# Input data
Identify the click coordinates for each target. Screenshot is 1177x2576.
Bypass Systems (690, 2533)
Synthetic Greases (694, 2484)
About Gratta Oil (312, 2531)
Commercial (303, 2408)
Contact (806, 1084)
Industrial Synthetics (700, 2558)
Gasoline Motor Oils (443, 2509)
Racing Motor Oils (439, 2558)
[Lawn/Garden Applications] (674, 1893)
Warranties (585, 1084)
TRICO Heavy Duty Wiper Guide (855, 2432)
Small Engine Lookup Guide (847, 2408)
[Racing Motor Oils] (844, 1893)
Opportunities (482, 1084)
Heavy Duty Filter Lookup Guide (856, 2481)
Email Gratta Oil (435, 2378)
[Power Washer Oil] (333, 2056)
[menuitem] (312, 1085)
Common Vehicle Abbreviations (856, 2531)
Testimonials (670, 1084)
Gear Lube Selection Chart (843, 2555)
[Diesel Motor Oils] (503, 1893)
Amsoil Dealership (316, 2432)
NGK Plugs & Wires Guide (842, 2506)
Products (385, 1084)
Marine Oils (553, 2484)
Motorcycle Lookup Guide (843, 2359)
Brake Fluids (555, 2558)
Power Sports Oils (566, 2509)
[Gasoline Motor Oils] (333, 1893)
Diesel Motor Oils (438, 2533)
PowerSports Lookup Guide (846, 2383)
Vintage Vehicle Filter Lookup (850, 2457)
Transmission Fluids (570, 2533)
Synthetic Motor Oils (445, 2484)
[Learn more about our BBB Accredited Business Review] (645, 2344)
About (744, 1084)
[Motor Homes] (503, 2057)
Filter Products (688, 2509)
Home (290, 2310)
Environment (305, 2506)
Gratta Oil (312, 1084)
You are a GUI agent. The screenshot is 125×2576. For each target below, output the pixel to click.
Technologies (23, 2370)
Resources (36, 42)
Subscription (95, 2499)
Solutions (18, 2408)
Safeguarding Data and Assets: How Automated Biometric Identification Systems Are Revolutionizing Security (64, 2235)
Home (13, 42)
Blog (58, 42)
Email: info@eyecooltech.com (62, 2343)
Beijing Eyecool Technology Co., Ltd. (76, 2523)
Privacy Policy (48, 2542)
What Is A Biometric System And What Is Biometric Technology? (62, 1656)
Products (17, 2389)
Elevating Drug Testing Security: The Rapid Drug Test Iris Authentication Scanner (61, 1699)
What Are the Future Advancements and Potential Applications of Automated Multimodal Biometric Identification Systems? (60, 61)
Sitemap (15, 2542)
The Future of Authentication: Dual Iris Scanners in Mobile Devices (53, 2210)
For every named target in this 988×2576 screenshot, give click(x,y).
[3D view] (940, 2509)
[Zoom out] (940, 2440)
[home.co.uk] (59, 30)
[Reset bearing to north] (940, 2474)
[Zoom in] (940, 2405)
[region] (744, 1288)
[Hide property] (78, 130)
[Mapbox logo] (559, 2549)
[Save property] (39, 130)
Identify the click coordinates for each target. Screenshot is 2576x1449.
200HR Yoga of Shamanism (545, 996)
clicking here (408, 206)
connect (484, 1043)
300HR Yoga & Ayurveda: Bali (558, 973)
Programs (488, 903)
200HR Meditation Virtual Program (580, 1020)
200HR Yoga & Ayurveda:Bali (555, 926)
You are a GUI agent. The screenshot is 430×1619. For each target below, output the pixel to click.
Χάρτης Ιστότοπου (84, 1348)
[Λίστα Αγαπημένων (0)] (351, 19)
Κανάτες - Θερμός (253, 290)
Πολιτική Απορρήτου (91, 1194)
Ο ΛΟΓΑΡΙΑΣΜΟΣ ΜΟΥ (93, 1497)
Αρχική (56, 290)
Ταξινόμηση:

# Directions
Collect from the data above every line that includes "Biometric".

# Expected answer
Safeguarding Data and Assets: How Automated Biometric Identification Systems Are Revolutionizing Security (64, 2235)
What Is A Biometric System And What Is Biometric Technology? (62, 1656)
What Are the Future Advancements and Potential Applications of Automated Multimodal Biometric Identification Systems? (60, 61)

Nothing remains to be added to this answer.